* Action item *
Replicate the data exactly, every line included.
____ Records
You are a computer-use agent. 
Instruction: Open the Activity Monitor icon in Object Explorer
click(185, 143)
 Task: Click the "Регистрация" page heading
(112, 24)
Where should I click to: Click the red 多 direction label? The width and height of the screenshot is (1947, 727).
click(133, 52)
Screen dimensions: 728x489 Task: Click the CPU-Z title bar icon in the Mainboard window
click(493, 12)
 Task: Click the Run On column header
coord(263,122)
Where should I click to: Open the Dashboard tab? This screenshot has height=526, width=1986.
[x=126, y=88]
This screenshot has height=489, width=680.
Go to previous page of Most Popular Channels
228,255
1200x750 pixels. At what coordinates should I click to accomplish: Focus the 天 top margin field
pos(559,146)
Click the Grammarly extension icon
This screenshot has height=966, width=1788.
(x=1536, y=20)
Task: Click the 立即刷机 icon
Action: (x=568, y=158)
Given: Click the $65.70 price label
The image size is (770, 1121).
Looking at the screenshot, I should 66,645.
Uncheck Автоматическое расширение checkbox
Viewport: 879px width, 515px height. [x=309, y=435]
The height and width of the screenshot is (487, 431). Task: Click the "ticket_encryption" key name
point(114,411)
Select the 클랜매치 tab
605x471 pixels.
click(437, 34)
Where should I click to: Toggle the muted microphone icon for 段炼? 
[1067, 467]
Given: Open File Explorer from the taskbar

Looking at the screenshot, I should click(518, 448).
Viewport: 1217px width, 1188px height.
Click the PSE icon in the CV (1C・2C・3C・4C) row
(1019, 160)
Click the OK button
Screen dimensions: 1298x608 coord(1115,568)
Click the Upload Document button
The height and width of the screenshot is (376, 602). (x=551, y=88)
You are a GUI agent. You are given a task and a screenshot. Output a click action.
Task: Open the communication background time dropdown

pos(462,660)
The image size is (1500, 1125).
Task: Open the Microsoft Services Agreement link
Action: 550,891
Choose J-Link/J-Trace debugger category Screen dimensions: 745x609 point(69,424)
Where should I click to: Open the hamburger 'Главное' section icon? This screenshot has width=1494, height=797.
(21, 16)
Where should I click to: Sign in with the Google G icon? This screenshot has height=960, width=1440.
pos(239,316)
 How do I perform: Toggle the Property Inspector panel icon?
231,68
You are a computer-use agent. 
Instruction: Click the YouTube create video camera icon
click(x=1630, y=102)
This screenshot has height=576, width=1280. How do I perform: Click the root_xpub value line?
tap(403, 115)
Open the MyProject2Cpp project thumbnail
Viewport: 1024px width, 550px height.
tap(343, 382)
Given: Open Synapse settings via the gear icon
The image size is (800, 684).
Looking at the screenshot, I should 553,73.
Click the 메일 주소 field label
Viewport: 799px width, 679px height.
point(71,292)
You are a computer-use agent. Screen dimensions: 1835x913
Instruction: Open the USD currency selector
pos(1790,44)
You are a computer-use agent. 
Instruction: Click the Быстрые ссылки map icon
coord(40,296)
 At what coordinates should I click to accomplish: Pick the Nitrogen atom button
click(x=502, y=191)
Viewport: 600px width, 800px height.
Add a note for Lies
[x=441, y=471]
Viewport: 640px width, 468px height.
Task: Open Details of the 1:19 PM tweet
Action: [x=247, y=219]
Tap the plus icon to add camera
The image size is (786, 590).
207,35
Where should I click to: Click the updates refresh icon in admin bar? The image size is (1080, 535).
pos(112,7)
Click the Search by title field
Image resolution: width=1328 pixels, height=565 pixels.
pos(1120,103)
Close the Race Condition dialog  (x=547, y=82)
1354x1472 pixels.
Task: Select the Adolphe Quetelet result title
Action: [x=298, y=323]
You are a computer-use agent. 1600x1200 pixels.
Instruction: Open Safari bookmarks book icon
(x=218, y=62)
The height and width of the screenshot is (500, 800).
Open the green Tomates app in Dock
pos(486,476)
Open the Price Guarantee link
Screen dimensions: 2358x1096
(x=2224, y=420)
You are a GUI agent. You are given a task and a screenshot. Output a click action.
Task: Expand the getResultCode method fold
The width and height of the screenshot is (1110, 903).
________
* Response for this exercise *
You are a computer-use agent. 
Instruction: Open the Activity Monitor icon in Object Explorer
click(185, 143)
 Task: Click the "Регистрация" page heading
(112, 24)
Where should I click to: Click the red 多 direction label? The width and height of the screenshot is (1947, 727).
click(133, 52)
Screen dimensions: 728x489 Task: Click the CPU-Z title bar icon in the Mainboard window
click(493, 12)
 Task: Click the Run On column header
coord(263,122)
Where should I click to: Open the Dashboard tab? This screenshot has height=526, width=1986.
[x=126, y=88]
This screenshot has height=489, width=680.
Go to previous page of Most Popular Channels
228,255
1200x750 pixels. At what coordinates should I click to accomplish: Focus the 天 top margin field
pos(559,146)
Click the Grammarly extension icon
This screenshot has height=966, width=1788.
(x=1536, y=20)
Task: Click the 立即刷机 icon
Action: (x=568, y=158)
Given: Click the $65.70 price label
The image size is (770, 1121).
Looking at the screenshot, I should 66,645.
Uncheck Автоматическое расширение checkbox
Viewport: 879px width, 515px height. [x=309, y=435]
The height and width of the screenshot is (487, 431). Task: Click the "ticket_encryption" key name
point(114,411)
Select the 클랜매치 tab
605x471 pixels.
click(437, 34)
Where should I click to: Toggle the muted microphone icon for 段炼? 
[1067, 467]
Given: Open File Explorer from the taskbar

Looking at the screenshot, I should click(518, 448).
Viewport: 1217px width, 1188px height.
Click the PSE icon in the CV (1C・2C・3C・4C) row
(1019, 160)
Click the OK button
Screen dimensions: 1298x608 coord(1115,568)
Click the Upload Document button
The height and width of the screenshot is (376, 602). (x=551, y=88)
You are a GUI agent. You are given a task and a screenshot. Output a click action.
Task: Open the communication background time dropdown

pos(462,660)
The image size is (1500, 1125).
Task: Open the Microsoft Services Agreement link
Action: 550,891
Choose J-Link/J-Trace debugger category Screen dimensions: 745x609 point(69,424)
Where should I click to: Open the hamburger 'Главное' section icon? This screenshot has width=1494, height=797.
(21, 16)
Where should I click to: Sign in with the Google G icon? This screenshot has height=960, width=1440.
pos(239,316)
 How do I perform: Toggle the Property Inspector panel icon?
231,68
You are a computer-use agent. 
Instruction: Click the YouTube create video camera icon
click(x=1630, y=102)
This screenshot has height=576, width=1280. How do I perform: Click the root_xpub value line?
tap(403, 115)
Open the MyProject2Cpp project thumbnail
Viewport: 1024px width, 550px height.
tap(343, 382)
Given: Open Synapse settings via the gear icon
The image size is (800, 684).
Looking at the screenshot, I should 553,73.
Click the 메일 주소 field label
Viewport: 799px width, 679px height.
point(71,292)
You are a computer-use agent. Screen dimensions: 1835x913
Instruction: Open the USD currency selector
pos(1790,44)
You are a computer-use agent. 
Instruction: Click the Быстрые ссылки map icon
coord(40,296)
 At what coordinates should I click to accomplish: Pick the Nitrogen atom button
click(x=502, y=191)
Viewport: 600px width, 800px height.
Add a note for Lies
[x=441, y=471]
Viewport: 640px width, 468px height.
Task: Open Details of the 1:19 PM tweet
Action: [x=247, y=219]
Tap the plus icon to add camera
The image size is (786, 590).
207,35
Where should I click to: Click the updates refresh icon in admin bar? The image size is (1080, 535).
pos(112,7)
Click the Search by title field
Image resolution: width=1328 pixels, height=565 pixels.
pos(1120,103)
Close the Race Condition dialog  (x=547, y=82)
1354x1472 pixels.
Task: Select the Adolphe Quetelet result title
Action: [x=298, y=323]
You are a computer-use agent. 1600x1200 pixels.
Instruction: Open Safari bookmarks book icon
(x=218, y=62)
The height and width of the screenshot is (500, 800).
Open the green Tomates app in Dock
pos(486,476)
Open the Price Guarantee link
Screen dimensions: 2358x1096
(x=2224, y=420)
You are a GUI agent. You are given a task and a screenshot. Output a click action.
Task: Expand the getResultCode method fold
The width and height of the screenshot is (1110, 903).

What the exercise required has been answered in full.